- Provided records:
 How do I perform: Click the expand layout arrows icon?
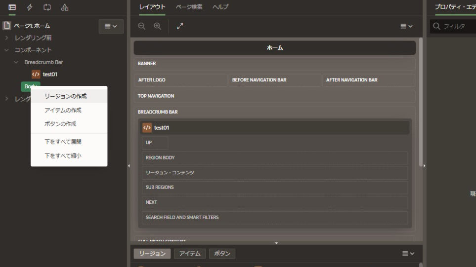pyautogui.click(x=179, y=26)
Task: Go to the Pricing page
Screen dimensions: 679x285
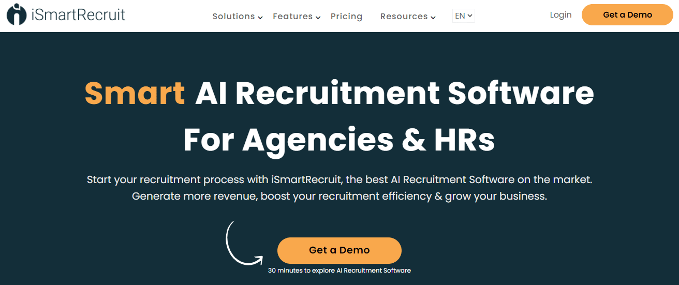Action: coord(346,17)
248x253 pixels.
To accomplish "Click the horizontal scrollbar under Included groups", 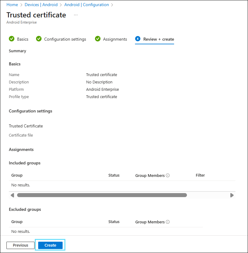I will point(102,195).
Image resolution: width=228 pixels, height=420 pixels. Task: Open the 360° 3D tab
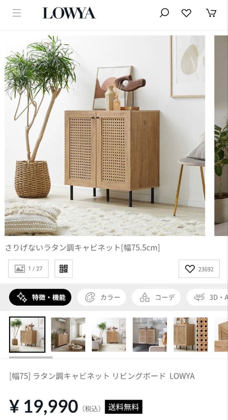pos(207,298)
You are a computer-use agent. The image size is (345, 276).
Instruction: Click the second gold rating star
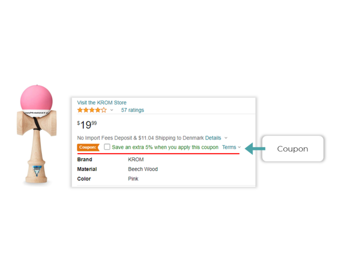(x=85, y=110)
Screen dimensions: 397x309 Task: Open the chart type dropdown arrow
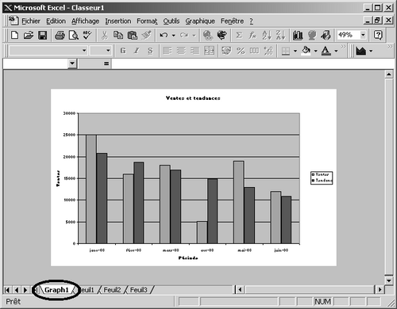tap(371, 51)
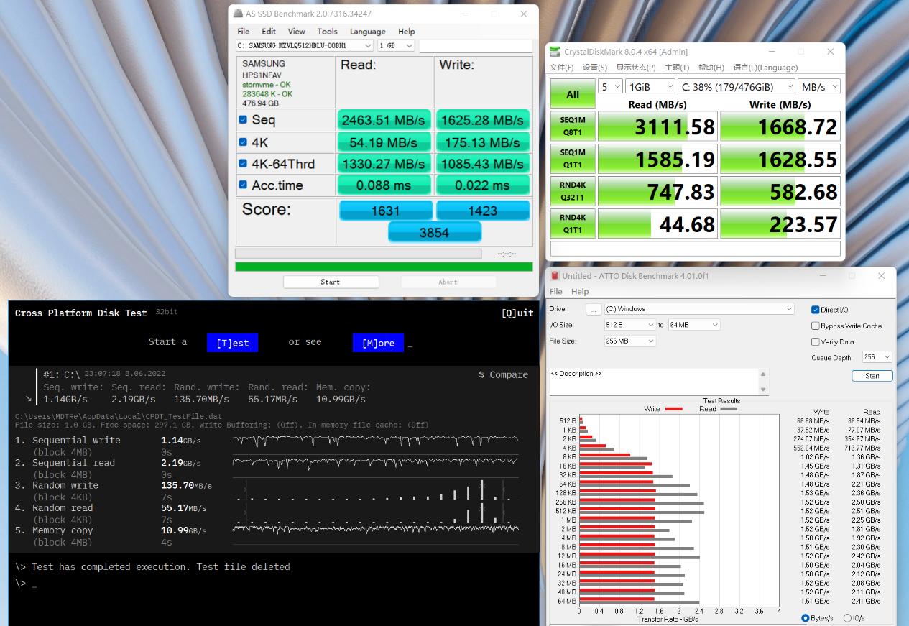This screenshot has height=626, width=909.
Task: Open the 设置(S) menu in CrystalDiskMark
Action: 595,68
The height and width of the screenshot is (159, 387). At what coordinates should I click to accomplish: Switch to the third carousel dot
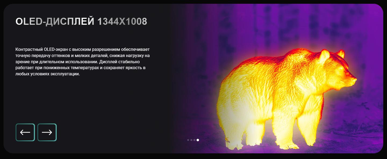point(194,140)
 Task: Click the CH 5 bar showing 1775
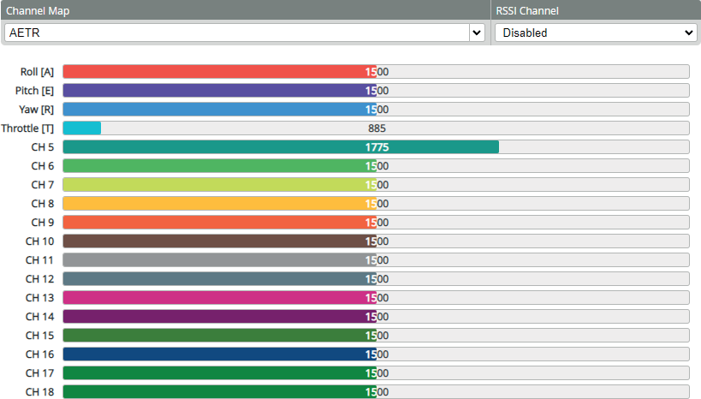click(376, 147)
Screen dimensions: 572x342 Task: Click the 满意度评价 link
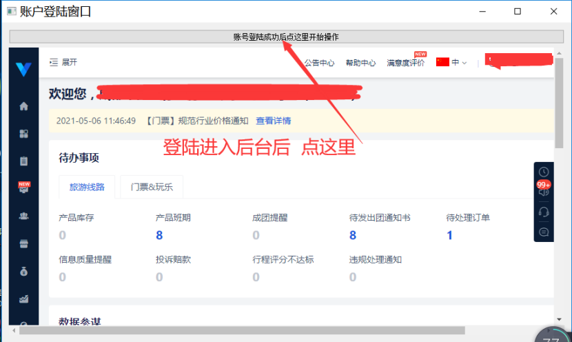coord(405,63)
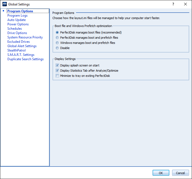The image size is (192, 179).
Task: Select System Resource Priority
Action: pos(25,37)
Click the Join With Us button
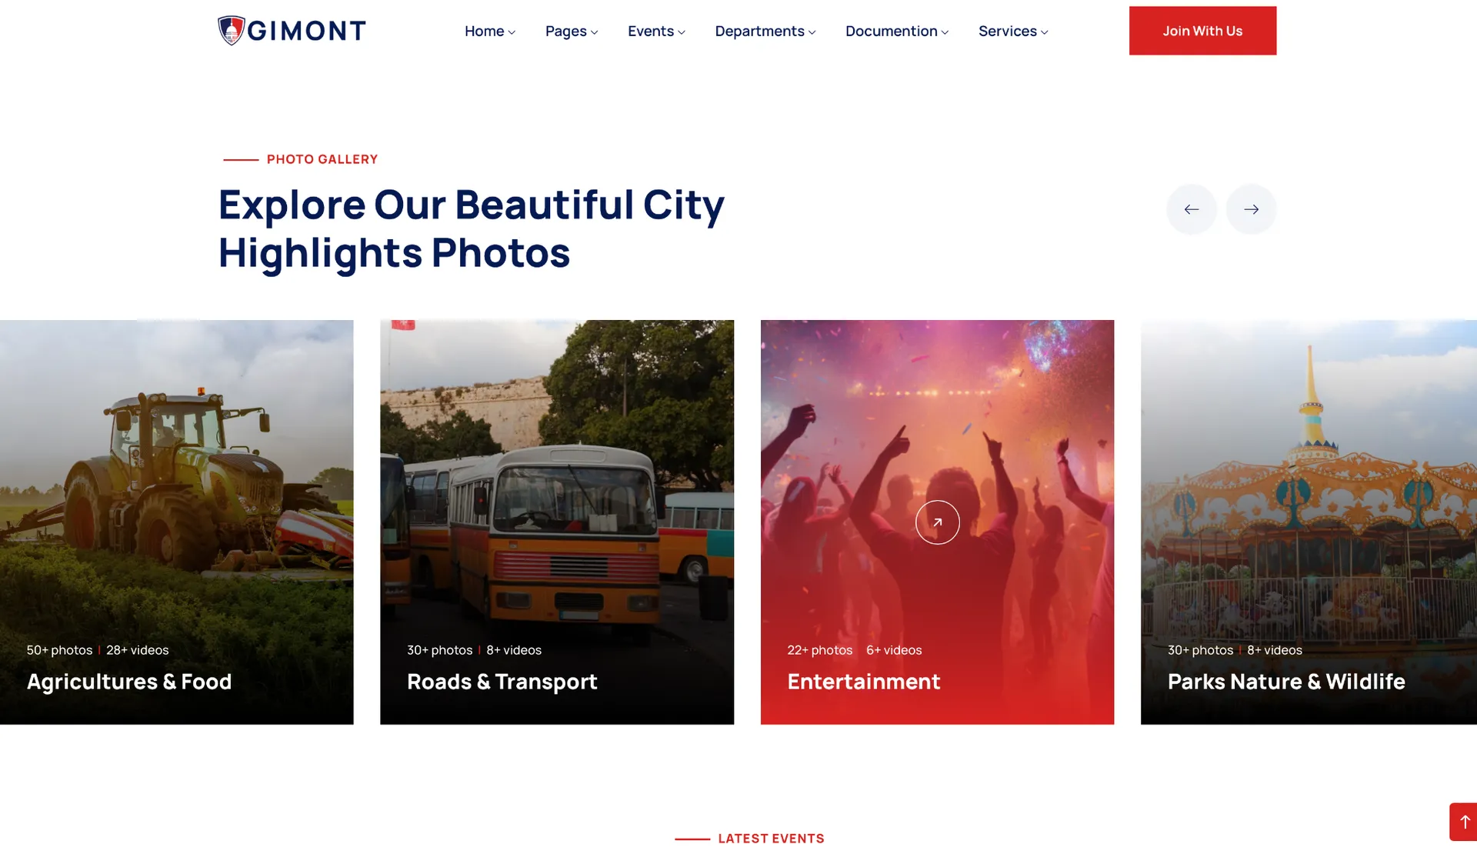The image size is (1477, 854). coord(1202,31)
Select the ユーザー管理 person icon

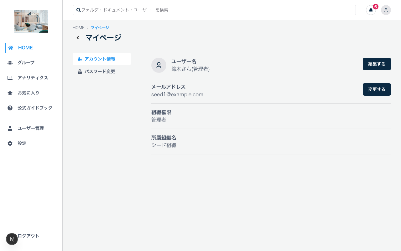point(10,128)
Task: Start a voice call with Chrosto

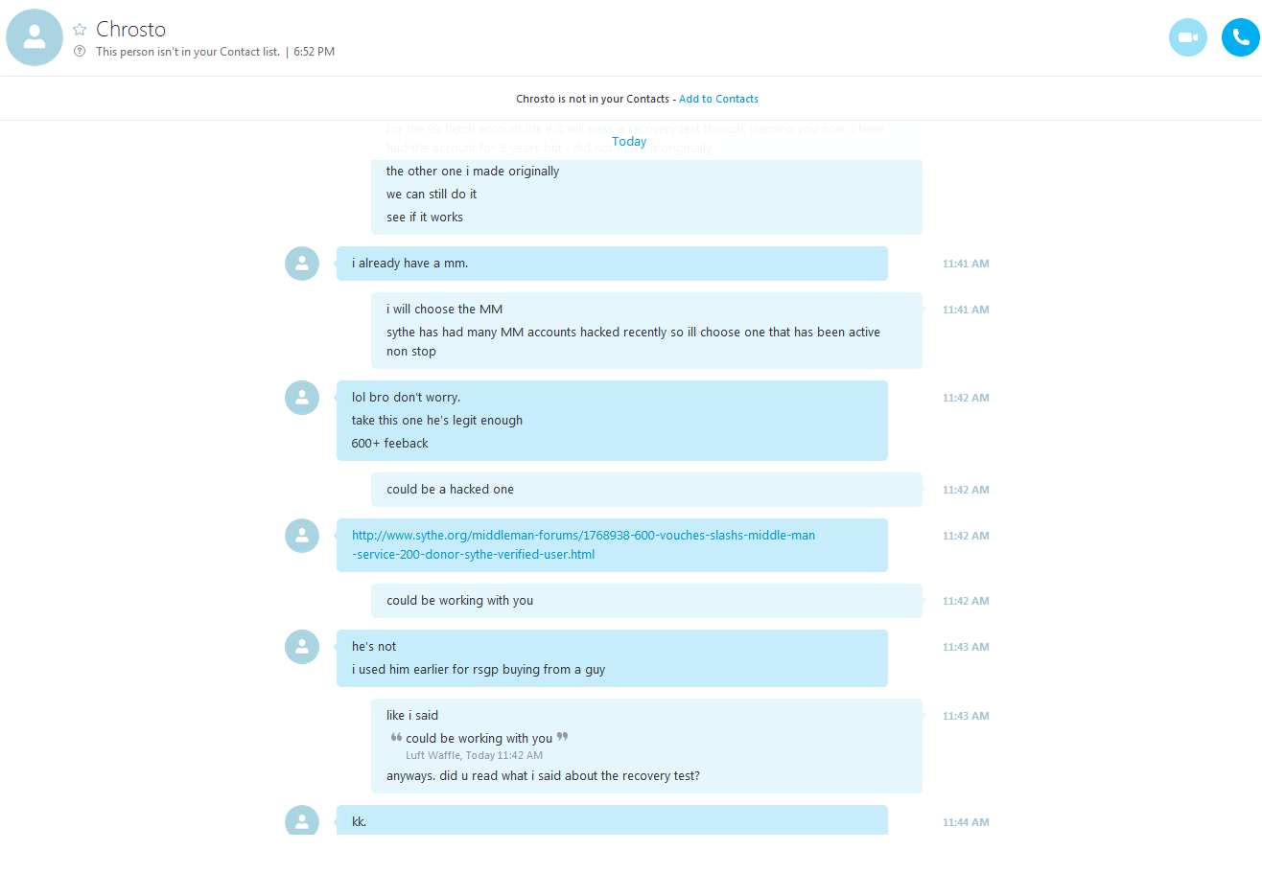Action: pos(1240,37)
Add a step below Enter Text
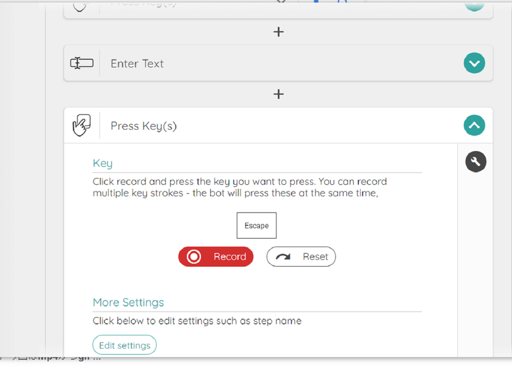Viewport: 512px width, 384px height. tap(278, 94)
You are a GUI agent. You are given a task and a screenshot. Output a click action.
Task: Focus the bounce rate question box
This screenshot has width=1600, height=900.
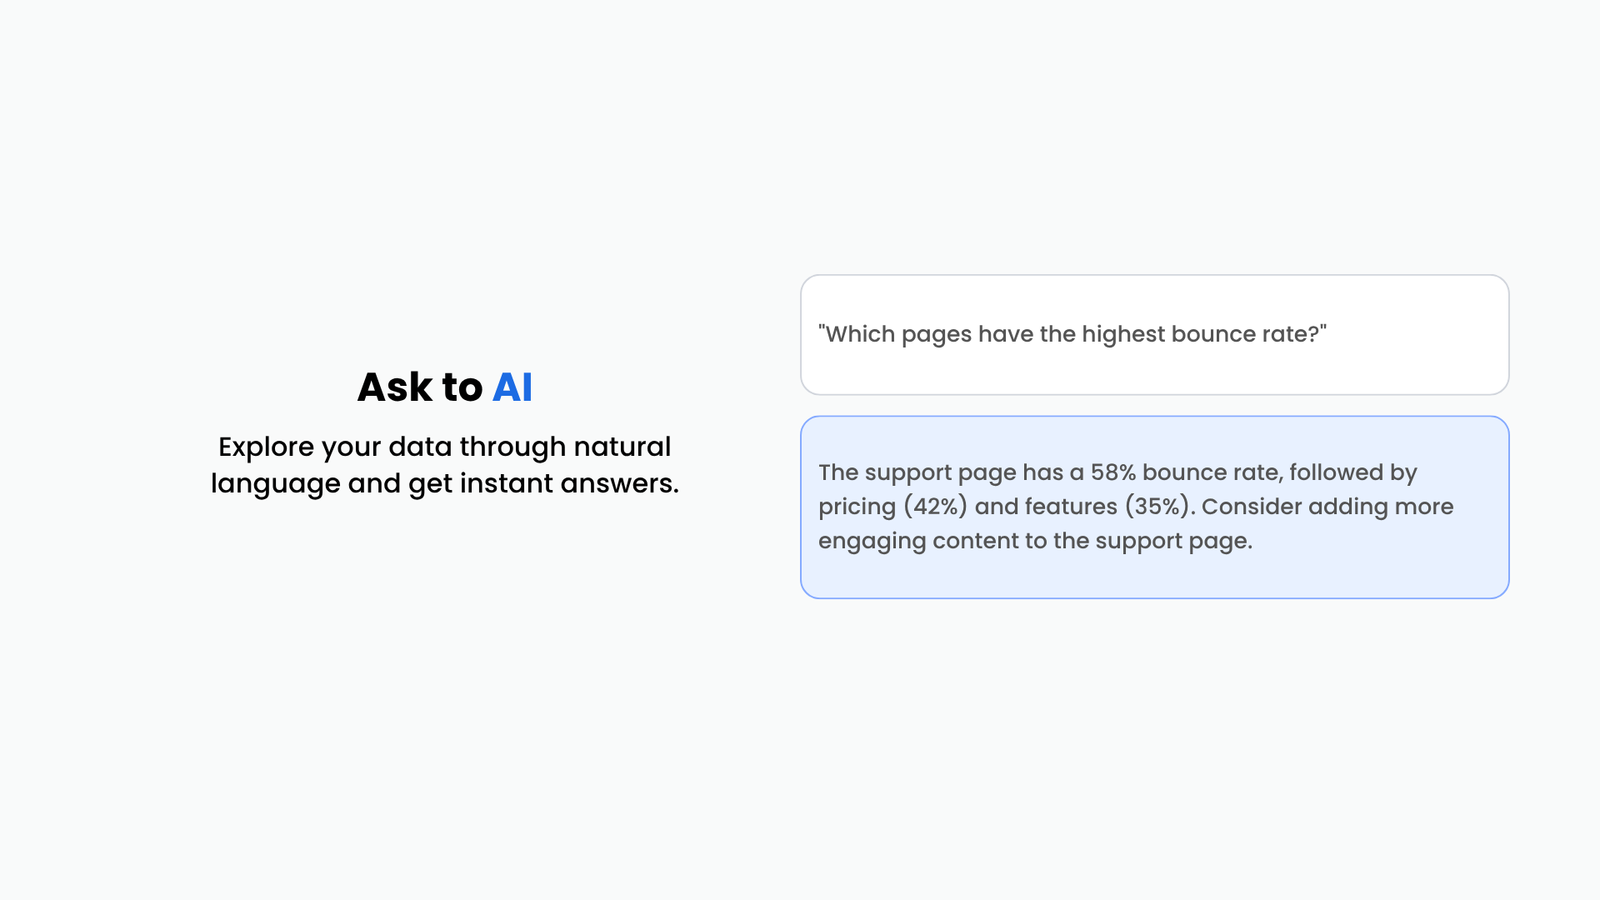pyautogui.click(x=1155, y=335)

- Work task:
Restate word for word the lines that begin at the one containing "Click the Join With Us button" and end with the final line of the records. Pictures stay out.

- Task response:
Click the Join With Us button
The image size is (1477, 854). coord(1202,31)
Select the ユーザー管理 person icon

point(10,128)
Task: Start a voice call with Chrosto

Action: pos(1240,37)
Add a step below Enter Text
Viewport: 512px width, 384px height. tap(278, 94)
You are a GUI agent. You are given a task and a screenshot. Output a click action.
Task: Focus the bounce rate question box
This screenshot has width=1600, height=900.
pyautogui.click(x=1155, y=335)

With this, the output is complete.